Mas, como disse, grosso modo, o sistema funciona numa lógica de coerência. Alunos que escolhem Ciências estudam áreas das ciências, estudantes do ramo das Humanidades estudam História e afins. A aparente plasticidade do sistema revela realmente um sistema algo rígido que enjaula os estudantes nos seus casulos de estudo. Eu, tendo escolhido Ciências, em nenhum momento do meu percurso académico pelo ensino secundário posso ter formação em História ou Economia. Precisamente quando a minha maturidade e compreensão enquanto estudante mais propiciavam o estudo dos acontecimentos históricos. E ainda que exista, em teoria, a possibilidade de ter Economia C no 12.º ano, nunca será a formação sólida da economia do curso das Ciências Económicas. Além de que é consabido pelos professores e estudantes de todo o país que disciplinas opcionais, como sejam as anuais específicas do 12.º ano, tendem a ter um programa mais laxo em exigência, sendo que até alguns docentes utilizam estas disciplinas anuais como fator de incrementação da média final dos alunos, como, de resto, foi recentemente denunciado pelo Conselho Nacional de Educação.

A escola deve dar aos jovens uma formação competente e coerente que os prepare para um curso universitário e para uma carreira. A escola não pode desligar a Física da Matemática ou o Português da História. Mas o que a escola também não pode ser é uma estéril fábrica de especialistas, em que se formam jovens com uma visão redutora do conhecimento. Não podemos esperar que os jovens se fascinem simultaneamente por todas as áreas, nem muito menos devemos obrigá-los a fazê-lo. Mas quando os jovens tomam a iniciativa, não pode ser a escola o elemento castrador dessa vontade de saber mais. Deve haver mais orgânica na escolha da carteira de disciplinas. Eu, como tantos outros, queria ter estudado História e não pude. Eu estava preparado, fosse essa a solução, para suportar mais carga horária e fui impedido. Ou aprendes X ou aprendes Y, nunca os dois.

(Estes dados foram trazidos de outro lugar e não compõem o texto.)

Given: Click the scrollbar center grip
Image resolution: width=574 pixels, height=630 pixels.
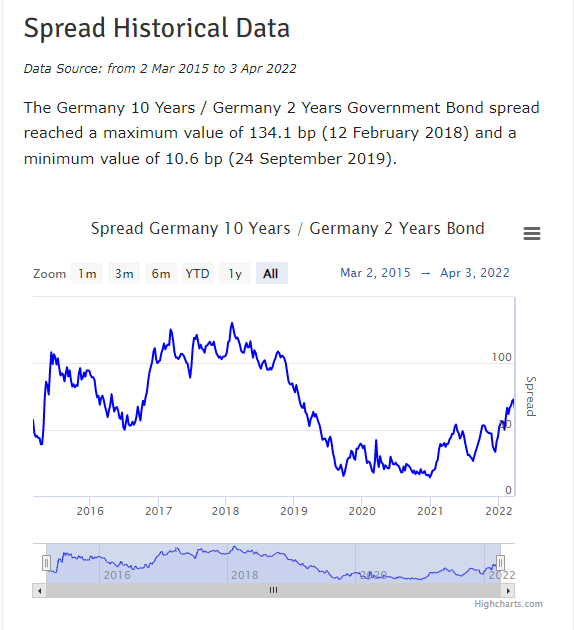Looking at the screenshot, I should tap(274, 590).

Um grande académico, dos que dão que escutar, é alguém dotado de uma vasta cultura intelectual, profundamente conhecedor da sua especialidade, mas também com visão e perspetiva sobre áreas que extravasam largamente o seu ramo específico de estudo. É o cientista para quem a História não é um hobby turístico mas um complemento estruturante do seu crescimento enquanto pensador. É o historiador para quem a Ciência não é uma mera revista de curiosidades mas uma ferramenta fundamental para melhor interpretar fenómenos passados. Mais importante, ainda, é a função do conhecimento lato na maturação de um sentido de perspetiva e na exaltação da consciência. É a capacidade estruturadora que tem de nos fazer recriar enquanto pensadores progressivamente mais lúcidos em relação ao mundo que nos rodeia. A versão pequenina do académico será, então, o especialista que, limitado pelos curtos horizontes que sobre si mesmo parece criar, é, inevitavelmente, mais propício a adquirir uma postura de pretensão sobre a sua área de estudo, ignorando o contributo de outros ramos para a melhor interpretação de determinado fenómeno. É um pensador menos consciente, um profissional menos capaz. E, paradoxalmente, as escolas são quem os produz.

Não devemos deixar morrer a figura do académico. Devemos dar aos jovens várias lentes com as quais possam olhar o mundo. Devemos cultivar o curioso. O inconformado. Que faz perguntas. Que incomoda. Numa época em que tudo parece ter que culminar em valor financeiro, em que o conhecimento é o estéril precedente de um emprego que produz valor económico, talvez devêssemos resgatar a paixão de António Guterres pela educação, para voltar a dar ao saber o seu devido lugar.